The improvements take time, but Ben is fine with slow and steady. “Patience is really important with farming, because there’s a lot of variables that are unknown and uncontrollable,” he says. “There’s no reason to try and double your acres if you’re not profitable, and not only by being profitable; you also have to be in a position where if you have a bad year, you can withstand a loss,” he says.

If you’re noticing a farming philosophy emerge, that’s intentional on Ben’s part. It has served him well, both as a farmer and a civil servant.
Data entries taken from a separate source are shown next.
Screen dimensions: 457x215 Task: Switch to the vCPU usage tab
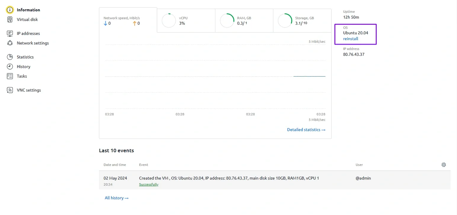186,21
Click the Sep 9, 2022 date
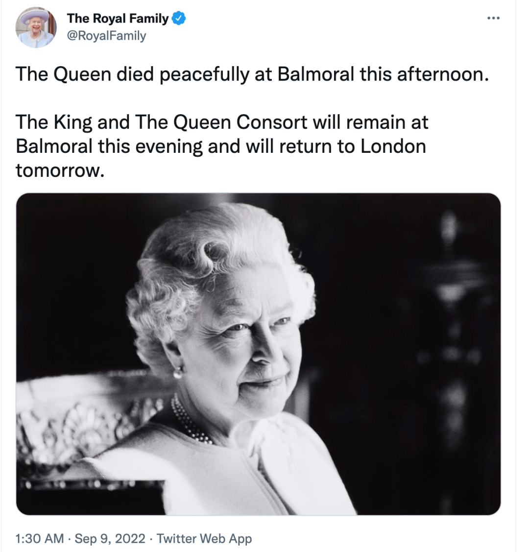 pos(110,539)
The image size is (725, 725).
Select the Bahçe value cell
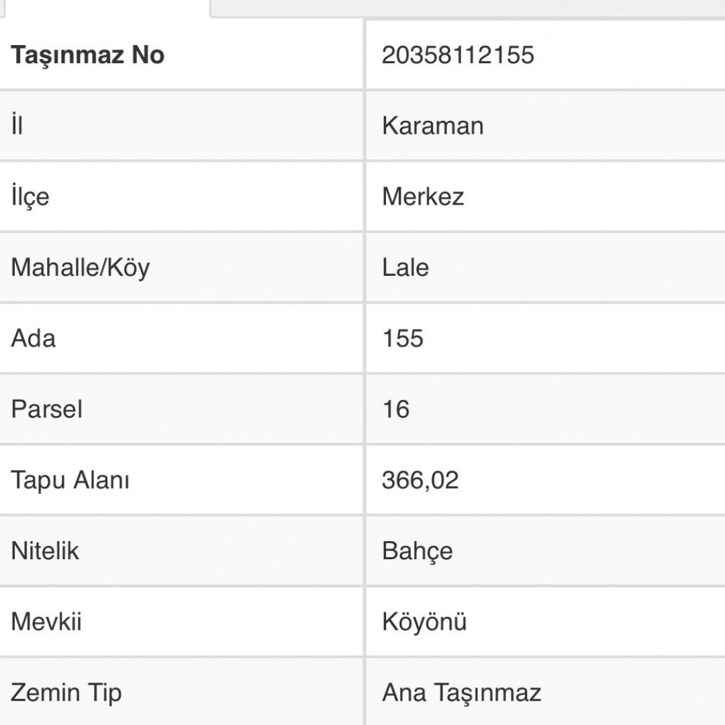pyautogui.click(x=418, y=551)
Whether Ben earned his knowledge through working on the farm or working on the village board is tough to decipher; the approach is virtually the same. “I would say the conservative approach toward the town and farming go hand in hand,” he says. “With the town, you have to maintain what you have instead of starting new projects. It’s like people forget to maintain what they have.” 

Same goes for the farm. “Our main focus over the last few years has been … to improve what we have,” he says. “Once we get improvements like tiling, cleaning up the fields, making them so they’re easier to farm, then we will get the same job done quicker, and then there will be time to expand.”
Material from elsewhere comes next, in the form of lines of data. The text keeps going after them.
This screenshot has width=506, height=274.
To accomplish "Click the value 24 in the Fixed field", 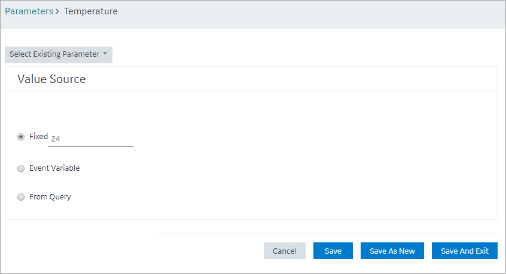I will (56, 138).
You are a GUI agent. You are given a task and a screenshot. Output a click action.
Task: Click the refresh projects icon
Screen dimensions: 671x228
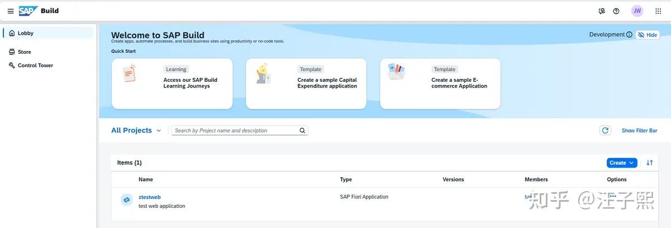(x=605, y=131)
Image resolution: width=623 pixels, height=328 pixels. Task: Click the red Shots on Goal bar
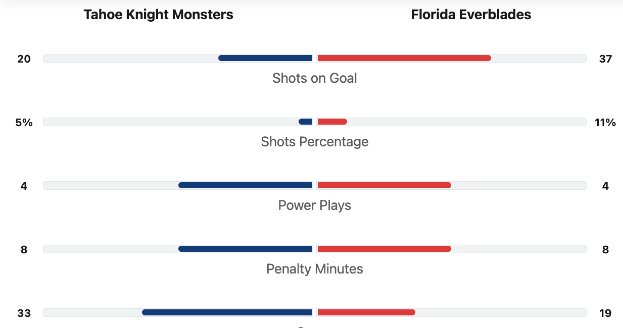click(x=404, y=58)
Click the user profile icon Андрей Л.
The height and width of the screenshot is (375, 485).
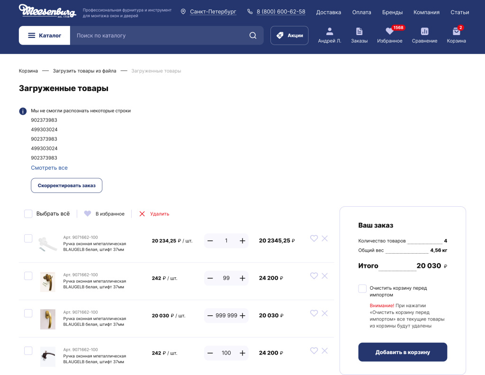329,32
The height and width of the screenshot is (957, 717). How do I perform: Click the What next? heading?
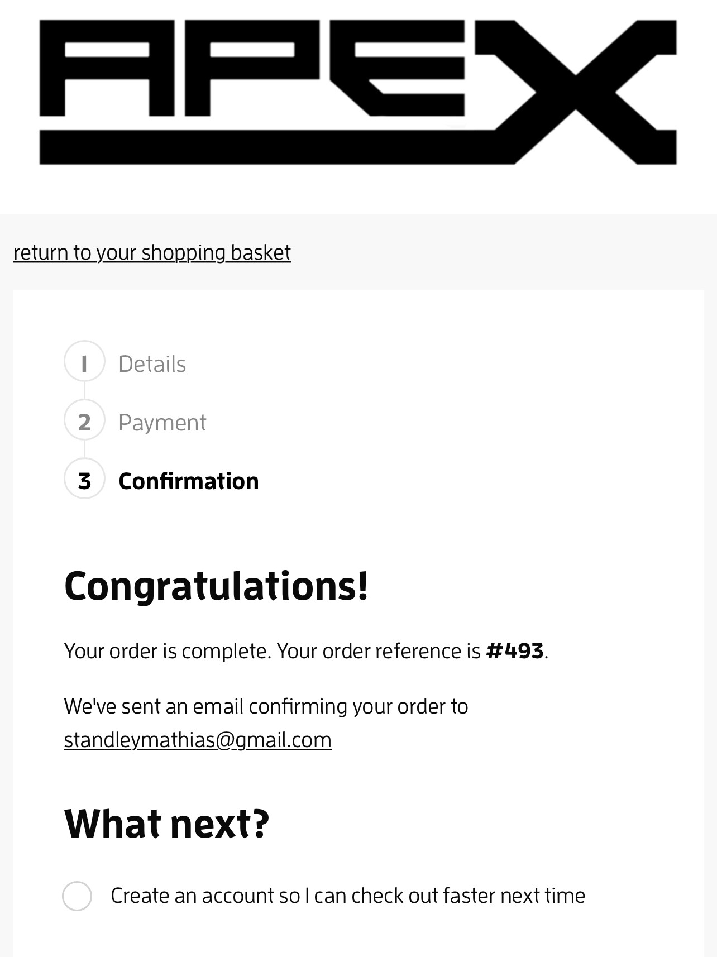pyautogui.click(x=166, y=824)
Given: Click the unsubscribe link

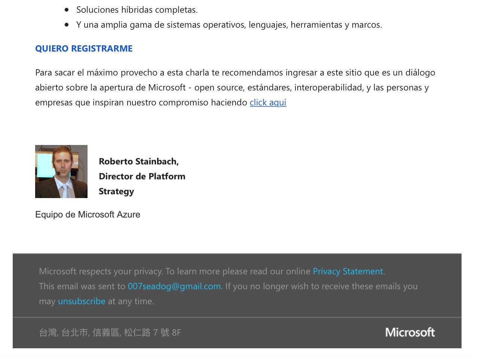Looking at the screenshot, I should (x=82, y=301).
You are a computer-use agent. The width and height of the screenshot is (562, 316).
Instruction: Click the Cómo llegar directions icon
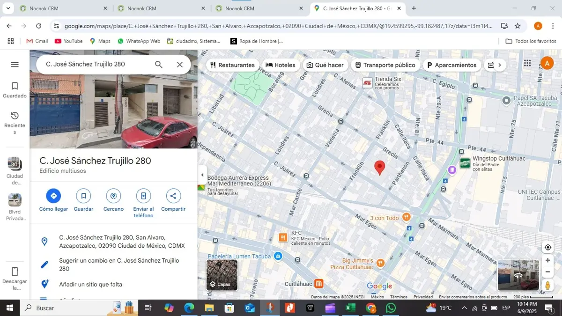[53, 196]
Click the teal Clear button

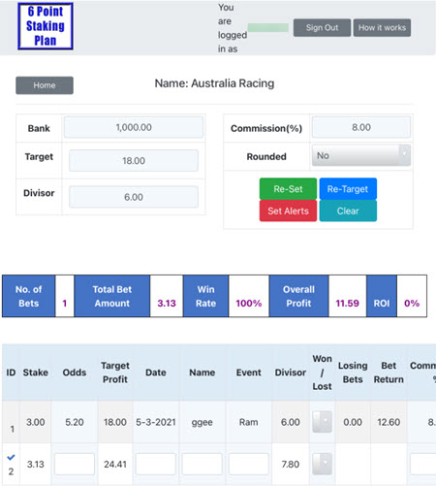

The Massey Ferguson 8735S: Efficiency On The Go

“Every penny adds up,” says Laun, as he pulls his Massey Ferguson 8735S into an equipment shed next to an older model MF8650. In the back of the same shed is a Gleaner S97 combine. Ben doesn’t take equipment purchases lightly. Efficiency is key.

Adding a complicated variable to his efficiency equation is the layout of his farm, with fields spread across some 30 miles. “It’s important to have reliable equipment that can get down the road quickly,” he says. 

But it’s more than just moving between fields. “The fields are all different,” says Mitch Merz of Merz Farm Equipment in Falls City, Nebraska. Mitch helped get Ben in the AGCO equipment that works best for his unique operation. “This field has a little different topography than another field,” says Mitch. “He’s got terraces that are closer together, wider, bigger,” he says.

Ben adds that even within a single terrace, the equipment need may change: “You can go a couple hundred feet in the field and get into clay soil, and it requires a lot more horsepower to get the same job done.”

Ben says that makes the Dyna-VT transmission on the 8735S essential to efficiency in his operation. Dynamic Tractor Management (DTM) adjusts engine power according to load, maintaining travel speed and maximizing fuel efficiency. “It just seamlessly controls itself,” says Ben. “It just takes the guesswork out of it.”

And that travel time between fields? “It’s real important to move from field to field quickly,” he says. With the 8735S, “it might mean getting an extra 10 acres planted in a day because you didn’t spend that time on the road.” In an operation of 1600 acres, as Ben says, that does “add up.”

“Ben is very analytical in the way he does things; he’s definitely doing things by the numbers,” says Mitch. “He’s not buying stuff just because of the brand. He’s not buying stuff just because of what his neighbors have. Ben is buying things that make sense for him financially, analytically, throughout the farm.”

That analysis goes beyond finances and extends to stewardship, and Ben’s equipment fits that approach as well. While the Massey Ferguson tractor saves on fuel, the Gleaner combine’s lightweight design makes a conservative harvest possible, even in wetter conditions. “Two years ago, we had a very wet harvest. And we were able to be in the field when some other people were sitting,” he says. The lighter weight of the combine meant less compaction; “We didn’t have to do any tillage afterwards,” Ben says.

The MF8735S pulls the grain cart alongside the combine and Ben calls the tractor “absolutely perfect” for that work. Again, in spite of varied field conditions, DTM helps “match the speed of the combine,” he says, while helping him save fuel.

“From an analytical side, where he’s measuring every single input that he’s putting on that farm, he knows what he’s doing,” says Mitch.